Barriers to Health Literacy

Many barriers—including poverty, limited education, low reading levels, and inadequate English-language skills—stand in the way of developing health literacy. People who do not read well and know little about health are at a particular disadvantage because they have difficulty increasing their knowledge and understanding, but health information and the healthcare system can confuse and overwhelm even well-off Americans with advanced education. Medical science advances rapidly, and what people may have learned about health or biology during their school years often becomes outdated or inadequate, or is simply forgotten. Also, everyone confronts different aspects of a fragmented healthcare system with many new situations and complicated forms and procedures.

Beyond gaps in the education and reading skills of Americans, however, additional barriers arise because healthcare professionals often inadvertently make it difficult for lay people to understand what to do. Throughout their professional education and training, healthcare providers are taught to use precise technical language to discuss body parts and processes, disorders, and treatments—a habit that usually continues throughout their professional careers.

Although this type of technical communication works very well to convey exact, detailed information to fellow professionals, it creates a serious obstacle to communicating with the people receiving care. Professionals often find it hard to overcome this obstacle because they generally lack training and skill in translating information, ideas, and instructions into nontechnical terms to make them clear to people without a sophisticated grasp of health topics. Many lay people have only a superficial knowledge of diseases or disease processes. Concepts that are clear and obvious to health professionals—for example, the need to complete a course of antibiotics after symptoms disappear, what constitutes vigorous exercise, or how to measure out a proper dose of medicine—may be unfamiliar to many patients.

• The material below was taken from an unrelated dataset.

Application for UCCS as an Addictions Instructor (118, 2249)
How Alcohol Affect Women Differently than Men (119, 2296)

Beyond the problems of technical jargon, patients whose cultural backgrounds differ from that of the healthcare provider may bring to the interaction their own beliefs about the body or health, which may be at odds with common conceptions in American health care. For example, patients may attribute a disease to different causes and seek relief from different sources than medical science, which makes communicating about their health especially problematic. In addition, the prestige and power of the provider, especially physicians, may discourage patients from asking questions that could clear up misunderstandings or elicit important information because they may feel ashamed of their lack of understanding or their poor English. Physicians, on the other hand, often overestimate how well patients grasp what has been said and fail to encourage questions or to check whether, in fact, the patient understands. What’s more, tight schedules may discourage doctors from spending the few extra minutes needed to make sure patients understand.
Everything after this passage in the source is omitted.